En Allemagne: censure des artistes qui soutiennent les droits des Palestiniens

06.02.2021

Categories: Antisémitisme, Attaques contre BDS, Boycott culturel

Ainsi, les directeurs de festivals, les programmateurs et des institutions publiques entières soumettent les artistes à des tests politiques, en vérifiant s'ils ont déjà critiqué la politique israélienne. Ce système de surveillance et d'autocensure a vu le jour parce que les institutions culturelles se trouvent attaquées par des groupes anti-palestiniens lorsqu'elles invitent un artiste ou un universitaire qui a une vision de l'occupation israélienne jugée inacceptable pour elles.

L'auteur de l'article du Guardian, Brian Eno, musicien. artiste, compositeur et producteur, a vu une exposition de ses oeuvres annulée à cause de son soutien au mouvement BDS. Il évoque une série d'autres exemples d'artistes qui ont été censurés: la romancière Kamila Shamsie, la poète Kae Tempest, les musiciens Young Fathers et le rappeur Talib Kwelli, l'artiste visuel Walid Raad et le philosophe Achille Mbembe. Le directeur du musée juif de Berlin, Peter Schäfer, a été contraint de démissionner après que le musée ait tweeté le lien vers un article d'un journal allemand concernant une lettre ouverte de 240 universitaires juifs et israéliens, dont d'éminents spécialistes de l'antisémitisme, qui critiquait la résolution anti-BDS.

L'article du Guardian évoque en particulier l'exemple de Nirit Sommerfeld. Nirit est née en Israël et a grandi en Allemagne. Elle a gardé toute sa vie des liens avec ces deux pays, y compris avec sa famille élargie en Israël. En tant qu'artiste, elle s'occupe depuis plus de 20 ans des relations entre Allemands, Israéliens et Palestiniens dans des chansons, des textes et des spectacles, consacrant tous ses spectacles à la compréhension internationale et interreligieuse.

Pourtant, Nirit se trouve aujourd'hui dans l'impossibilité de faire son travail culturel librement.

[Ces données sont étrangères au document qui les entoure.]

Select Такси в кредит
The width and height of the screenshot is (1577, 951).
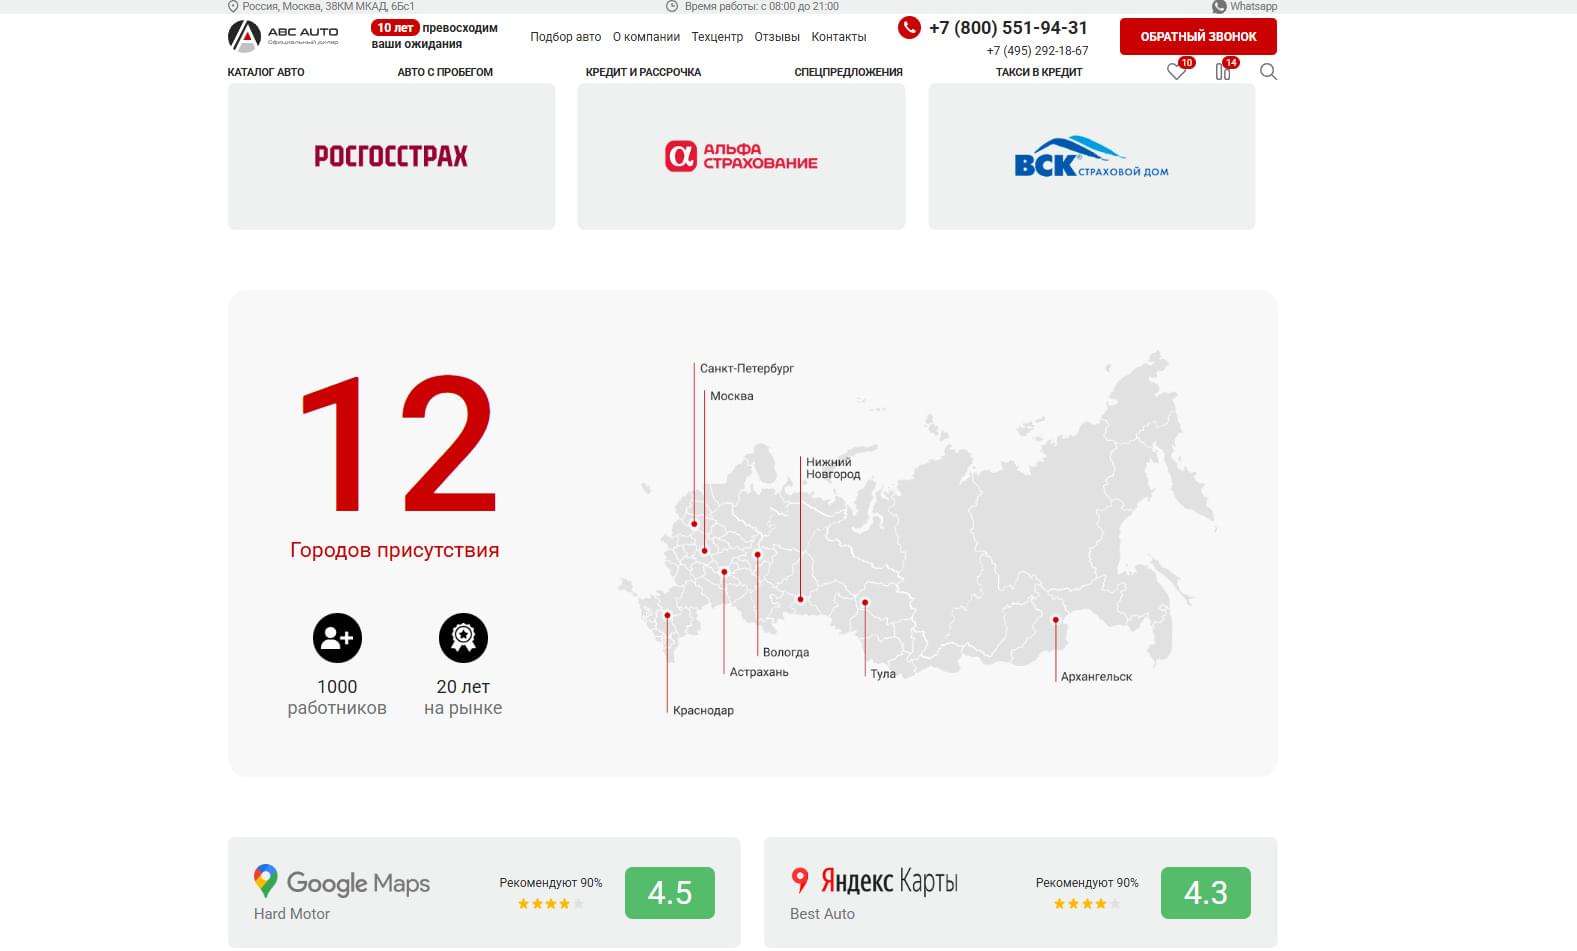click(x=1039, y=72)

Lors de l'examen de sa demande de financement artistique, les fonctionnaires de l'État ont dit à Nirit qu'ils devaient vérifier son travail ; lorsqu'elle a essayé de réserver un lieu de concert à Munich, sa ville natale, les organisateurs lui ont dit que le spectacle serait annulé à moins qu'elle ne confirme par écrit qu'il ne comporterait aucun "soutien au contenu, au thème et aux objectifs" de la campagne BDS. Elle a été à plusieurs reprises la cible de campagnes de diffamation.

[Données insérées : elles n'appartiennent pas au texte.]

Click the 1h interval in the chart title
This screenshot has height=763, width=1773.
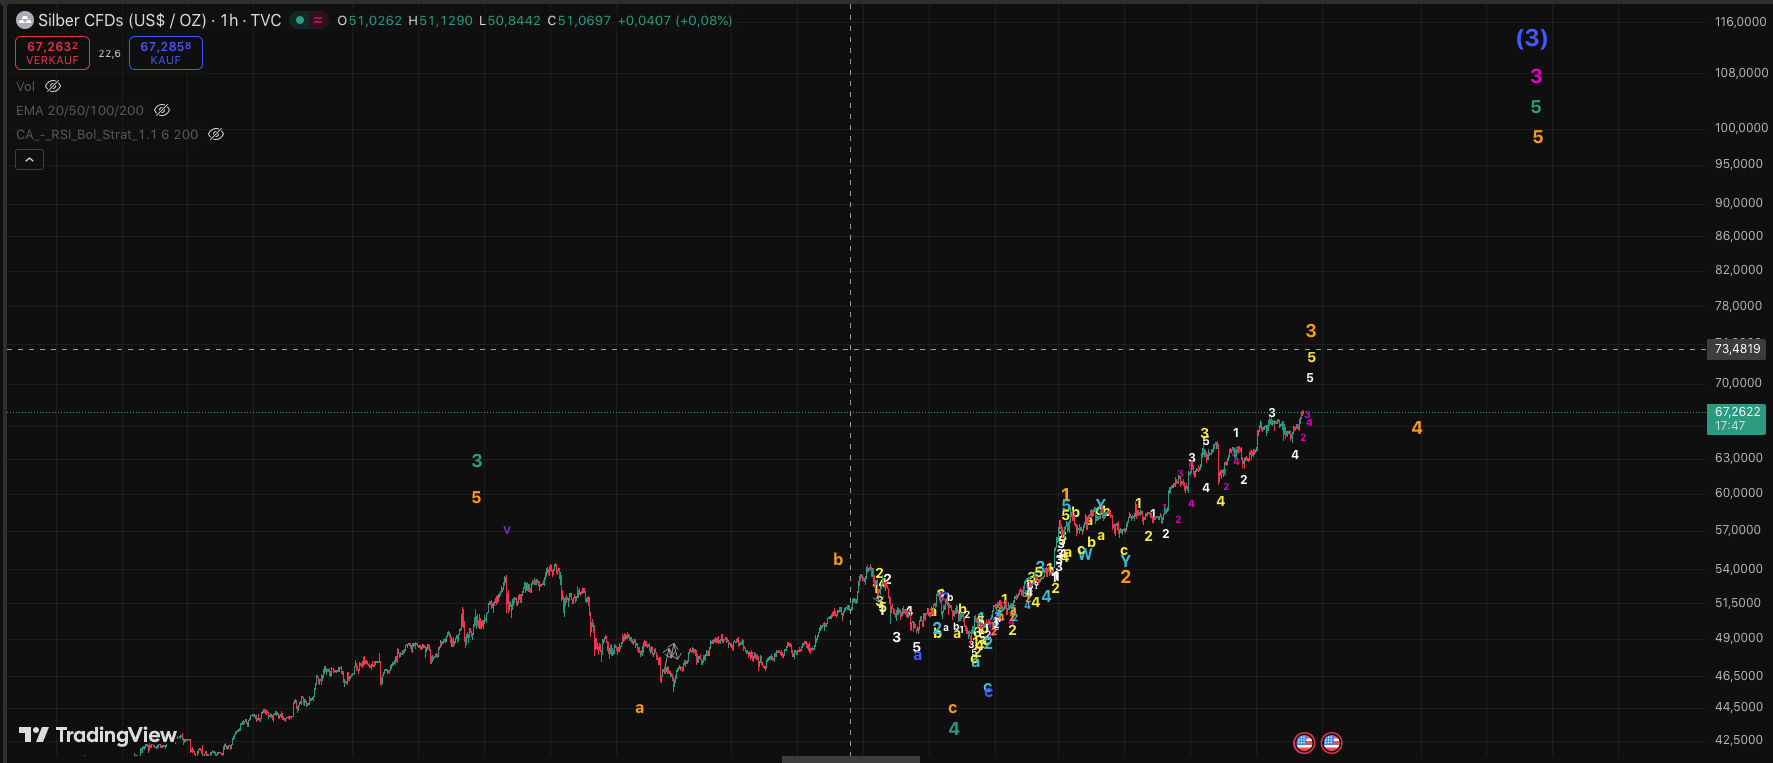(230, 20)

Selon Nirit : "Lorsque les défenseurs d'Israël insistent sur le fait que ces politiques d'occupation et d'apartheid sont menées au nom de tous les Juifs du monde, elles alimentent l'antisémitisme. La lutte contre l'antisémitisme ne devrait pas et ne peut pas être menée en diabolisant la lutte pour les droits des Palestiniens".

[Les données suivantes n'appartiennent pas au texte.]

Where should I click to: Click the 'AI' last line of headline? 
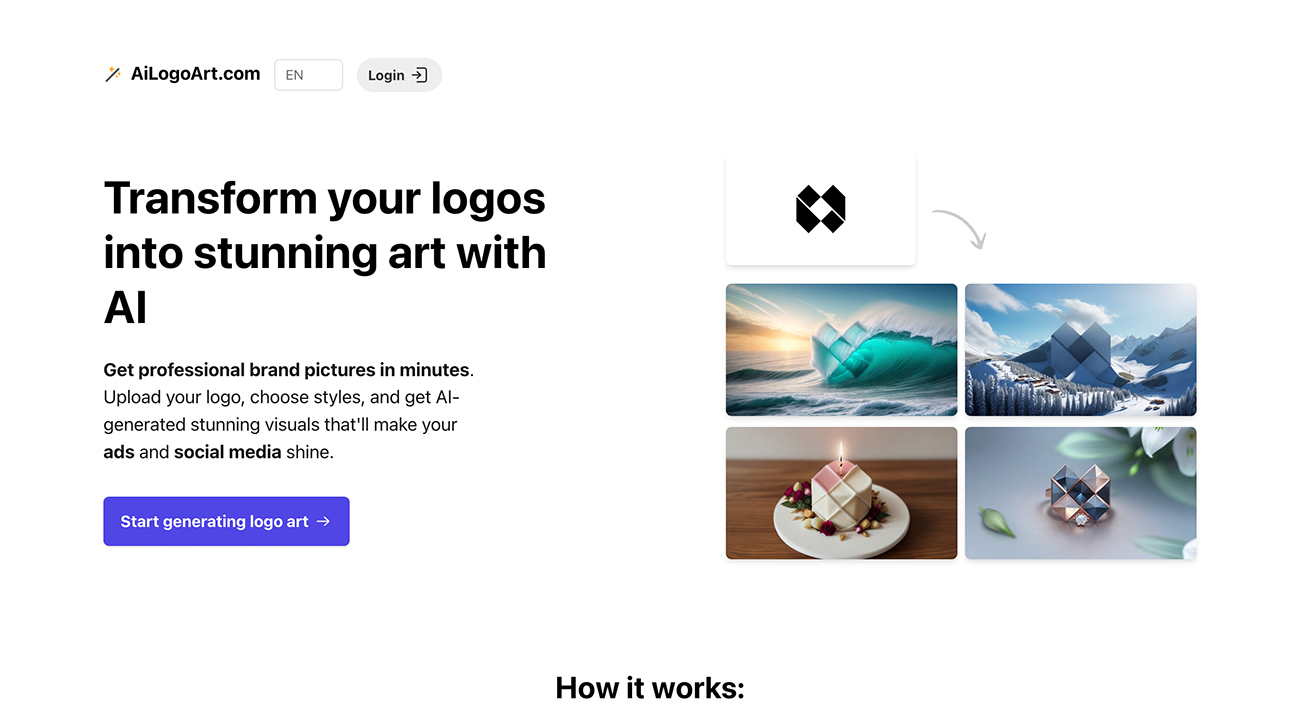[126, 307]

L'expérience de Nirit est un exemple de la situation kafkaïenne dans laquelle nous avons dérivé : une femme juive, dont le travail est axé sur l'histoire, la mémoire, la justice, la paix et la compréhension, faussement accusée d'antisémitisme - par les institutions allemandes. L'absurdité de cette accusation montre clairement qu'il ne s'agit pas du tout d'antisémitisme, mais de la limitation de notre liberté de discuter de la situation politique et humanitaire en Israël et en Palestine.

Il y a lieu d'être alarmés par ce nouveau maccarthysme. Les artistes, comme tous les citoyens, doivent être libres de s'exprimer et de prendre des mesures significatives, y compris des boycotts fondés sur des principes, contre les systèmes d'injustice. Si l'on ne s'y oppose pas, le silence de la dissidence et la marginalisation des groupes minoritaires ne s'arrêteront pas aux Palestiniens et à ceux qui les soutiennent.

Les milieux culturels réagissent

Dans un geste sans précédent, les représentants de 32 des principales institutions culturelles allemandes, dont le Goethe-Institut, se sont exprimés ensemble, exprimant leur inquiétude face à la répression des voix critiques et minoritaires en Allemagne suite à la résolution anti-BDS du Parlement.

Leur déclaration commune dit : "En invoquant cette résolution, les accusations d'antisémitisme sont utilisées à mauvais escient pour écarter des voix importantes et déformer des positions critiques". Quelques jours plus tard, plus de 1 000 artistes et universitaires ont signé une lettre ouverte soutenant la protestation des institutions culturelles.